In [None]:
from dataclasses import dataclass
import torch
import torch.nn as nn
import torch.nn.functional as F
from torch.distributions import MultivariateNormal, kl_divergence
import numpy as np
import matplotlib.pyplot as plt
from torch.utils.data import Dataset, DataLoader
from sklearn.datasets import make_moons
from tqdm import tqdm, trange
import torch.distributions as dist

# Model

In [None]:
@dataclass
class CVAEOutput:
    """
    Dataclass for CVAE output.
    
    Attributes:
        recog_pass (bool): Whether is a recognition pass or a generation pass
        x (torch.Tensor): input x
        y (torch.Tensor): input y
        z_prior_dist (torch.distributions.Distribution): Prior distribution of the latent variable z.
        z_prior_sample (torch.Tensor): Sampled value of the prior of latent variable z.
        z_recog_dist (torch.distributions.Distribution): Recognition distribution of the latent variable z.
        z_recog_sample (torch.Tensor): Sampled value of the recognition distribution of latent variable z.
        y_recon (torch.Tensor): The reconstructed y.
        loss (torch.Tensor): The overall loss of the CVAE.
        loss_recon (torch.Tensor): The reconstruction loss component of the CVAE loss.
        loss_kl (torch.Tensor): The KL divergence component of the CVAE loss.
    """
    recog_pass: bool
    x: torch.Tensor
    y: torch.Tensor
    z_prior_dist: torch.distributions.Distribution
    z_prior_sample: torch.Tensor
    z_recog_dist: torch.distributions.Distribution
    z_recog_sample: torch.Tensor
    y_recon: torch.Tensor
    
    loss: torch.Tensor
    loss_recon: torch.Tensor
    loss_kl: torch.Tensor


class CVAE(nn.Module):
    """Conditional Variational Autoencoder (CVAE) class.

    Args:
        x_dim (int): Dimensionality of the condition x.
        y_dim (int): Dimensionality of the input/output data y.
        hidden_dim (int): Dimensionality of the hidden layers.
        latent_dim (int): Dimensionality of the latent space.
    """
    def __init__(
        self,
        x_dim,
        y_dim,
        latent_dim,
        prior_hidden_dim,
        gen_hidden_dim,
        recog_hidden_dim,
    ):
        super(CVAE, self).__init__()

        self.x_dim = x_dim
        self.y_dim = y_dim
        self.latent_dim = latent_dim
        self.prior_hidden_dim = prior_hidden_dim
        self.gen_hidden_dim = gen_hidden_dim
        self.recog_hidden_dim = recog_hidden_dim

        # Prior network: p(z|x)
        prior_layers_list = []
        if type(prior_hidden_dim) != list:
            prior_layers_list.append(nn.Linear(x_dim, prior_hidden_dim))
            prior_layers_list.append(nn.LeakyReLU())
            prior_layers_list.append(nn.Linear(prior_hidden_dim, 2 * latent_dim))
        else:
            self.hidden_dim = prior_hidden_dim.copy()
            prior_layers_list.append(nn.Linear(x_dim, prior_hidden_dim[0]))
            prior_layers_list.append(nn.LeakyReLU())
            for i in range(len(prior_hidden_dim[1:])):
                prior_layers_list.append(nn.Linear(prior_hidden_dim[i], prior_hidden_dim[i+1]))
                prior_layers_list.append(nn.LeakyReLU())
            prior_layers_list.append(nn.Linear(prior_hidden_dim[-1], 2 * latent_dim))
        
        self.prior_network = nn.Sequential(*prior_layers_list)

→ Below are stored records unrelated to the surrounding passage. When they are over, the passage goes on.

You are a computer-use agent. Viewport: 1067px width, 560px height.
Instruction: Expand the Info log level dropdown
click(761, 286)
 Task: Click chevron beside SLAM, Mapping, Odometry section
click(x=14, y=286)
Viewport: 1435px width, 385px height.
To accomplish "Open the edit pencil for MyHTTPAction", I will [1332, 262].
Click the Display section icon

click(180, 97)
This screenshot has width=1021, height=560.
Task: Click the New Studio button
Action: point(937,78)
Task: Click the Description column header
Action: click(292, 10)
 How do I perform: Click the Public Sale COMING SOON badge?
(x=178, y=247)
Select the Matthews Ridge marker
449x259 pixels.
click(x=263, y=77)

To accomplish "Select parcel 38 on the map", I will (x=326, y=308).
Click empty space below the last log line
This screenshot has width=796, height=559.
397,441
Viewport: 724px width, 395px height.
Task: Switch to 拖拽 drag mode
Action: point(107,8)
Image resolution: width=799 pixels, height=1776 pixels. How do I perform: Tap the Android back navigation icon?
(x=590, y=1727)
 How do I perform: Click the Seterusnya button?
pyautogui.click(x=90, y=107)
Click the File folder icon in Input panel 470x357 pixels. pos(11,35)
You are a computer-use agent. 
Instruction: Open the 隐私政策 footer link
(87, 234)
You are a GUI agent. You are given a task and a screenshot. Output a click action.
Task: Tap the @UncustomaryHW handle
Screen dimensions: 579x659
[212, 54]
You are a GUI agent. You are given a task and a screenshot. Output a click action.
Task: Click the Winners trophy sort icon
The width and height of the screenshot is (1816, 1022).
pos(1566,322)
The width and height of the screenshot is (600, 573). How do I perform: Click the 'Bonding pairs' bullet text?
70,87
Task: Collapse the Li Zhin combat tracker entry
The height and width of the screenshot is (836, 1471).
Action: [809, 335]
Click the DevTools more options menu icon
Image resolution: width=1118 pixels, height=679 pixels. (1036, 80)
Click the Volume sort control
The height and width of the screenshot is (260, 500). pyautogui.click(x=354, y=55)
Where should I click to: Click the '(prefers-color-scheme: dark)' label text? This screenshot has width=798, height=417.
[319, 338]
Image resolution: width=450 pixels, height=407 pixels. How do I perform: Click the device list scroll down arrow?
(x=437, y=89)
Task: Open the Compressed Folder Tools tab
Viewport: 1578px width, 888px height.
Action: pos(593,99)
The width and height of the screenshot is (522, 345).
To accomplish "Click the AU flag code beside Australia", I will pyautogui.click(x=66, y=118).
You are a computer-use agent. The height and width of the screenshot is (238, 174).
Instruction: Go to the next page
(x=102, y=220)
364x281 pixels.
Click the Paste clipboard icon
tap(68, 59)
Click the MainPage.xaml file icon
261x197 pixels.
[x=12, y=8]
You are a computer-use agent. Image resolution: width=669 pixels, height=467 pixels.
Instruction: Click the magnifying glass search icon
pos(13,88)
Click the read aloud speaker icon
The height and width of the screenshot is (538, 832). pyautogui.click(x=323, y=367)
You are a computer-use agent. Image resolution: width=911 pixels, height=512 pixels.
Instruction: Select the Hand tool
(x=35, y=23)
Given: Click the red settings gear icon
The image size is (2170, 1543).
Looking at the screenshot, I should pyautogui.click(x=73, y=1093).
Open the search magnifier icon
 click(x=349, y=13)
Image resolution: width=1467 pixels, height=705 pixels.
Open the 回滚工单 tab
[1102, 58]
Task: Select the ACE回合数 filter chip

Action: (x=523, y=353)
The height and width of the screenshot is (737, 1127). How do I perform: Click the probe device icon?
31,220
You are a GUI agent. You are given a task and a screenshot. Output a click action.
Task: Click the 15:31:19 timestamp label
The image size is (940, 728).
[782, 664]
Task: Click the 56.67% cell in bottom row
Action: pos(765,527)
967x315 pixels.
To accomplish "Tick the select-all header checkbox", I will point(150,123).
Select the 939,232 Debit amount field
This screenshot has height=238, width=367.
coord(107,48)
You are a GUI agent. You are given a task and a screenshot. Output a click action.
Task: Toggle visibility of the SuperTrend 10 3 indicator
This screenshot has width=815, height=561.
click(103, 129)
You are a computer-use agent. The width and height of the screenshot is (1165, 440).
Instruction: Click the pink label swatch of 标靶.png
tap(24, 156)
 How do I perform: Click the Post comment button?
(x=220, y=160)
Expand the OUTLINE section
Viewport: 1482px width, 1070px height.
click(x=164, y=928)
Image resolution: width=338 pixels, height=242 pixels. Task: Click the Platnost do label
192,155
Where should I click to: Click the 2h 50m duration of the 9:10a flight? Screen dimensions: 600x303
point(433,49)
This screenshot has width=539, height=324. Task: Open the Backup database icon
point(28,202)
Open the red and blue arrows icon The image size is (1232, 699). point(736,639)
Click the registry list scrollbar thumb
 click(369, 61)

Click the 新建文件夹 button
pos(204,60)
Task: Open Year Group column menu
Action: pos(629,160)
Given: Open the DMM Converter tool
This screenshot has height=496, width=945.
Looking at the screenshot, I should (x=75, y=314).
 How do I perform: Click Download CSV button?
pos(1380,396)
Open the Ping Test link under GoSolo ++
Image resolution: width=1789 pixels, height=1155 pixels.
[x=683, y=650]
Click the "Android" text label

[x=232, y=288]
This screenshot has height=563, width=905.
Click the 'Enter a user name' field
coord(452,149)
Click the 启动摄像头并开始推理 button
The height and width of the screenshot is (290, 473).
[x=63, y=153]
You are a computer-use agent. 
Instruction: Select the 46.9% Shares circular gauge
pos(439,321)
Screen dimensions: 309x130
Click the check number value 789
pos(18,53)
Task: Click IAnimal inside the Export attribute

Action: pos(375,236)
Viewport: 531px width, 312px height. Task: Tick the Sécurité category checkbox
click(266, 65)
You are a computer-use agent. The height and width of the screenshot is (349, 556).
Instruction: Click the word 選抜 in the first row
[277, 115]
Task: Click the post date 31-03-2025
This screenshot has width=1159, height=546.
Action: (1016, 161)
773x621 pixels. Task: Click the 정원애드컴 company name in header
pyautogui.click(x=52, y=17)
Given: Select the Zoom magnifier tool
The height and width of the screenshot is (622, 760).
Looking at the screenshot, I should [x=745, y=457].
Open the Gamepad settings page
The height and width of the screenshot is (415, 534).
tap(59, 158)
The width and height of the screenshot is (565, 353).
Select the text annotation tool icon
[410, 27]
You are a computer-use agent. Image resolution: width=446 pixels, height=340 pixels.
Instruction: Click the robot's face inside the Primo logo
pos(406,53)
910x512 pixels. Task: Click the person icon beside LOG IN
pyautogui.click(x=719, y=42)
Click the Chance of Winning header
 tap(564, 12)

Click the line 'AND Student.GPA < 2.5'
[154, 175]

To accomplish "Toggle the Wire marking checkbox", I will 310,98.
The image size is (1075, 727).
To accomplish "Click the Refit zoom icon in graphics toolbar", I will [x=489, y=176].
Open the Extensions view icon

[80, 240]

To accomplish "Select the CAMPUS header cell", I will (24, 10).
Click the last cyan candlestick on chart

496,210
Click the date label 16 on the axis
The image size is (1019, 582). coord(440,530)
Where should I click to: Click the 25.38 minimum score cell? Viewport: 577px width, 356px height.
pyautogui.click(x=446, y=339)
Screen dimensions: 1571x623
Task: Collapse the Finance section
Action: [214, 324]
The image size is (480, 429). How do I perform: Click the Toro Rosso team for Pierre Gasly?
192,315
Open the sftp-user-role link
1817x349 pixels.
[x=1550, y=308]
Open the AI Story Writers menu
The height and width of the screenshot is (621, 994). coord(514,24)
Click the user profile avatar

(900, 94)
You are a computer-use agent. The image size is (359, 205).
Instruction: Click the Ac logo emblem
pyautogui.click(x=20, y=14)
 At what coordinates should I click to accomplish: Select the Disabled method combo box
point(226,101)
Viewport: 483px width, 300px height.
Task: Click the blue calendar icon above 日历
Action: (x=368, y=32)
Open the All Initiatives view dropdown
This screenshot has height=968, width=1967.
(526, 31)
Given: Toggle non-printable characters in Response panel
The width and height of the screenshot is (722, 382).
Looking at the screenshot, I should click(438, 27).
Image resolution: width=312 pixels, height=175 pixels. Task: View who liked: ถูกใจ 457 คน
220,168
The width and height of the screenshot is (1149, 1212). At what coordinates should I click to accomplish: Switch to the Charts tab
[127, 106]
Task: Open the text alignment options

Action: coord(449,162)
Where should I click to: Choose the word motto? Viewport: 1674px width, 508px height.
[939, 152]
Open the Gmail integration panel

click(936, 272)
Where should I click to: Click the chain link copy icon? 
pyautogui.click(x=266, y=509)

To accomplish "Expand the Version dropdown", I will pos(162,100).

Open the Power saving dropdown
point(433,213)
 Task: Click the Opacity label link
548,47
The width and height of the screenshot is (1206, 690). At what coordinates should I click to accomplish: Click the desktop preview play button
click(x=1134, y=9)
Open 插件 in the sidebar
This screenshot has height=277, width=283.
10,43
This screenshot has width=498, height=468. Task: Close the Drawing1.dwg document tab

        # Generation network: p(y|x,z)
        gen_layers_list = []
        if type(gen_hidden_dim) != list:
            gen_layers_list.append(nn.Linear(x_dim + latent_dim, gen_hidden_dim))
            gen_layers_list.append(nn.LeakyReLU())
            gen_layers_list.append(nn.Linear(gen_hidden_dim, y_dim))
            gen_layers_list.append(nn.Sigmoid())
        else:
            self.gen_hidden_dim = gen_hidden_dim.copy()
            gen_layers_list.append(nn.Linear(x_dim + latent_dim, gen_hidden_dim[0]))
            gen_layers_list.append(nn.LeakyReLU())
            for i in range(len(gen_hidden_dim[1:])):
                gen_layers_list.append(nn.Linear(gen_hidden_dim[i], gen_hidden_dim[i+1]))
                gen_layers_list.append(nn.LeakyReLU())
            gen_layers_list.append(nn.Linear(gen_hidden_dim[-1], y_dim))
            gen_layers_list.append(nn.Sigmoid())
        
        self.gen_network = nn.Sequential(*gen_layers_list)

        # Recognition/Inference network: p(z|x,y)
        recog_layers_list = []
        if type(recog_hidden_dim) != list:
            recog_layers_list.append(nn.Linear(x_dim + y_dim, recog_hidden_dim))
            recog_layers_list.append(nn.LeakyReLU())
            recog_layers_list.append(nn.Linear(recog_hidden_dim, 2 * latent_dim))
        else:
            self.recog_hidden_dim = recog_hidden_dim.copy()
            recog_layers_list.append(nn.Linear(x_dim + y_dim, recog_hidden_dim[0]))
            recog_layers_list.append(nn.LeakyReLU())
            for i in range(len(recog_hidden_dim[1:])):
                recog_layers_list.append(nn.Linear(recog_hidden_dim[i], recog_hidden_dim[i+1]))
                recog_layers_list.append(nn.LeakyReLU())
            recog_layers_list.append(nn.Linear(recog_hidden_dim[-1], 2 * latent_dim))
        
        self.recog_network = nn.Sequential(*recog_layers_list)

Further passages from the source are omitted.